[begin Input]
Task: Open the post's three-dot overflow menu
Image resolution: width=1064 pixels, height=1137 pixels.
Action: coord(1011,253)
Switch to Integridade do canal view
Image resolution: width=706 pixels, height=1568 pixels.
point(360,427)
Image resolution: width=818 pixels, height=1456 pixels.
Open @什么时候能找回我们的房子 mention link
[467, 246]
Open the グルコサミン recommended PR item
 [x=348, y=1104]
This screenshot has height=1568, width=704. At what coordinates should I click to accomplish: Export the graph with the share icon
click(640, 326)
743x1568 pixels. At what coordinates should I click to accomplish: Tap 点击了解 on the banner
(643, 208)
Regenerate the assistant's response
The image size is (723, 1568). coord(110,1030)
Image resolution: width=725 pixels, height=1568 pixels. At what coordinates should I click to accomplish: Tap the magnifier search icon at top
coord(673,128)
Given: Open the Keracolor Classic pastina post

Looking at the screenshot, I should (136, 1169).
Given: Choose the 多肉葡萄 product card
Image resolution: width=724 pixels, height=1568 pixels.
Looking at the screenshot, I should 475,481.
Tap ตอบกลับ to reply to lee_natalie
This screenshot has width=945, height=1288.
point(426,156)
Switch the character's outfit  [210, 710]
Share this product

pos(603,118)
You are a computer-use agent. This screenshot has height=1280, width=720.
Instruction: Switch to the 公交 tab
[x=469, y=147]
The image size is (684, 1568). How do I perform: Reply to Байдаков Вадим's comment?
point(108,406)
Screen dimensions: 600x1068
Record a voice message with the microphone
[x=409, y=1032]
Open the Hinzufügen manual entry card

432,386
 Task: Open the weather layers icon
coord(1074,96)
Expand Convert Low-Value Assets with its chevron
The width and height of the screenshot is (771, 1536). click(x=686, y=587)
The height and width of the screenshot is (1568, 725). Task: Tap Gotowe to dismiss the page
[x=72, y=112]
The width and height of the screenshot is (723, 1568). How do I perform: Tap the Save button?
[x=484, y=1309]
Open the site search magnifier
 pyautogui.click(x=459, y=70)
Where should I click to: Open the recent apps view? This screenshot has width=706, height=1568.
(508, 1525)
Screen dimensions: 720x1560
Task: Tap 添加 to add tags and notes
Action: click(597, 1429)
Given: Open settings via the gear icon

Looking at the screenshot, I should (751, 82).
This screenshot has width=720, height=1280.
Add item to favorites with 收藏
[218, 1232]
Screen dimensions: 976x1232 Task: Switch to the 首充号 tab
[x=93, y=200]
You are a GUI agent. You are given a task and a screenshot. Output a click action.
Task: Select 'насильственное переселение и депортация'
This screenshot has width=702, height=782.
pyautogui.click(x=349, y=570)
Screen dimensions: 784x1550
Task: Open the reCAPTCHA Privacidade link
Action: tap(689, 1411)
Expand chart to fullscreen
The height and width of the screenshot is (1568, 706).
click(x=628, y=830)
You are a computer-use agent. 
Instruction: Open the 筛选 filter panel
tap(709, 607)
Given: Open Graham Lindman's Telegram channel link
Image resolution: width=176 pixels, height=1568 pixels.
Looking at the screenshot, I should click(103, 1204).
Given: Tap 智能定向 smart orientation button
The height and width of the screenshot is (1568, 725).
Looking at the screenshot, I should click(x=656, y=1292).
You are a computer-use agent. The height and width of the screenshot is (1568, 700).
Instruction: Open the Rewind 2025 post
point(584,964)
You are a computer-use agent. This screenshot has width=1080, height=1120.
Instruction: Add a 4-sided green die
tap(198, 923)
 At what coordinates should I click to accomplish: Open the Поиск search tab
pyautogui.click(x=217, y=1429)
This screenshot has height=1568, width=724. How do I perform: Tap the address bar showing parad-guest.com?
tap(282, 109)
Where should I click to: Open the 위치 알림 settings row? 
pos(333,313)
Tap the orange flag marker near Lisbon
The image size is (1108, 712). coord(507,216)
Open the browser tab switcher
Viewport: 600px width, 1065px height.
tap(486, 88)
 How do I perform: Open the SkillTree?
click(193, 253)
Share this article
[end Input]
=== What you are asked to do ===
Transcribe the part of the material above that opens with the line containing "Open the browser tab switcher" and runs through the final line, reproducing those lines word for word.

=== Solution ===
Open the browser tab switcher
Viewport: 600px width, 1065px height.
tap(486, 88)
 How do I perform: Open the SkillTree?
click(193, 253)
Share this article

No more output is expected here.